Generalized Linear Models (GLM)

In this repository I delve into three different types of regression.

📖 About

This is a collection of end-to-end regression problems. Topics are introduced theoretically in the README.md and tested practically in the notebooks linked below.

First, I tested the theory on toy simulations. I made four different simulations in python, taking advantage of the sklearn and statsmodels libraries:

After that I moved onto some real-world-data cases, developing three different end-to-end projects:

Linear Regression - Human brain weights
Logistic Regression - HR dataset
Poisson Regression - Smoking and lung cancer

Further details can be found in the 'Practical Examples' section below in this README.md.

Note. A good dataset resource for linear/logistic/poisson regression, multinomial responses, survival data.
Note. To further explore feature selection: source 1, source 2, source 3, source 4, source 5.

📚 Theoretical Overview

A generalized linear model (GLM) is a flexible generalization of ordinary linear regression. The GLM generalizes linear regression by allowing the linear model to be related to the response variable via a link function. In a generalized linear model, the outcome $\mathbf{Y}$ (dependent variable) is assumed to be generated from a particular distribution in a family of exponential distributions (e.g. Normal, Binomial, Poisson, Gamma). The mean $\mathbf{\mu}$ of the distribution depends on the independent variables $\mathbf{X}$ through the relation:

$$\mathbb{E}[\boldsymbol{Y}|\boldsymbol{X}] = \boldsymbol{\mu} = g^{-1}(\boldsymbol{X},\boldsymbol{\beta})$$

where $\mathbb{E}[\boldsymbol{Y}|\boldsymbol{X}]$ is the expected value of $\boldsymbol{Y}$ conditioned to $\boldsymbol{X}$ , $\boldsymbol{X}\hspace{1pt}\boldsymbol{\beta}$ is the linear predictor and $g(\cdot)$ is the link function. The unknown parameters $\boldsymbol{\beta}$ are typically estimated with maximum likelihood and IRLS techniques.

🟥 For the sake of clarity, from now on we consider the case of the scalar outcome, $Y$.

Every GLM consists of three elements:

a distribution (from the family of exponential distributions) for modeling $Y$
a linear predictor $\boldsymbol{X},\boldsymbol{\beta}$
a link function $g(\cdot)$ such that $\mathbb{E}[\boldsymbol{Y}|\boldsymbol{X}] = \boldsymbol{\mu} = g^{-1}(\boldsymbol{X},\boldsymbol{\beta})$

The following are the most famous/used examples.

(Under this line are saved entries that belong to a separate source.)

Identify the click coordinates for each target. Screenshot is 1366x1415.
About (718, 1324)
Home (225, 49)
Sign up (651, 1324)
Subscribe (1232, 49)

Distribution	Support	Typical uses	$\mu=\mathbb{E}[Y\|\boldsymbol{X}]$	Link function $\boldsymbol{X}\hspace{1pt}\boldsymbol{\beta} = g(\mu)$	Link name	Mean function
Normal $(\mu,\sigma^2)$	$(-\infty, \infty)$	Linear-response data	$\mu$	$\boldsymbol{X}\hspace{1pt}\boldsymbol{\beta} = \mu$	Identity	$\mu = \boldsymbol{X}\hspace{1pt}\boldsymbol{\beta}$
Gamma $(\mu,\nu)$	$(0,\infty)$	Exponential-response data	$\mu$	$\boldsymbol{X}\hspace{1pt}\boldsymbol{\beta} = -\mu^{-1}$	Negative inverse	$\mu = -(\boldsymbol{X}\hspace{1pt}\boldsymbol{\beta})^{-1}$
Inverse-Gaussian $(\mu,\sigma^2)$	$(0, \infty)$		$\mu$	$\boldsymbol{X}\hspace{1pt}\boldsymbol{\beta} = \mu^{-2}$	Inverse squared	$\mu = (\boldsymbol{X}\hspace{1pt}\boldsymbol{\beta})^{-1/2}$
Poisson $(\mu)$	${0, 1, 2, ..}$	Count of occurrences in a fixed amount of time/space	$\mu$	$\boldsymbol{X}\hspace{1pt}\boldsymbol{\beta} = \ln(\mu)$	Log	$\mu = \exp(\boldsymbol{X}\hspace{1pt}\boldsymbol{\beta})$
Bernoulli $(\mu)$	${0, 1}$	Outcome of single yes/no occurrence	$\mu$	$\boldsymbol{X}\hspace{1pt}\boldsymbol{\beta} = \ln(\frac{\mu}{1-\mu})$	Logit	$\mu = \frac{1}{1+\exp(-\boldsymbol{X}\hspace{1pt}\boldsymbol{\beta})}$
Binomial $(n, \mu)$	${0, 1, .., n}$	Count of yes/no in $n$ occurrences	$n\hspace{1pt}\mu$	$\boldsymbol{X}\hspace{1pt}\boldsymbol{\beta} = \ln(\frac{\mu}{1-\mu})$	Logit	$\mu = \frac{1}{1+\exp(-\boldsymbol{X}\hspace{1pt}\boldsymbol{\beta})}$

📂 Practical Examples

As already mentioned, let $Y$ be the outcome (dependent variable) and $\mathbf{X}$ be the independent variables. The three types of regression I analyzed (Linear, Logistic and Poisson) differ in the nature of $Y$. For each type, I collected an ad-hoc dataset to experiment with.

📑 Linear Regression

In the case of linear regression $Y$ is a real number and it is modeled as:

$$\begin{cases} \hspace{4pt} Y\sim N(\mu,\sigma^2)\\ \hspace{4pt} \mu = \boldsymbol{X}\hspace{1pt}\boldsymbol{\beta} \end{cases}$$

As a case study for linear regression i analyzed a dataset of human brain weights.

📑 Logistic Regression

In the case of logistic regression $Y$ is a categorical value ($0$ or $1$) and it is modeled as:

$$\begin{cases} \hspace{4pt} Y \sim Bernoulli(\mu)\\ \hspace{4pt} \log(\frac{\mu}{1-\mu}) = \boldsymbol{X}\hspace{1pt}\boldsymbol{\beta} \end{cases}$$

As a case study for logistic regression i analyzed an HR dataset.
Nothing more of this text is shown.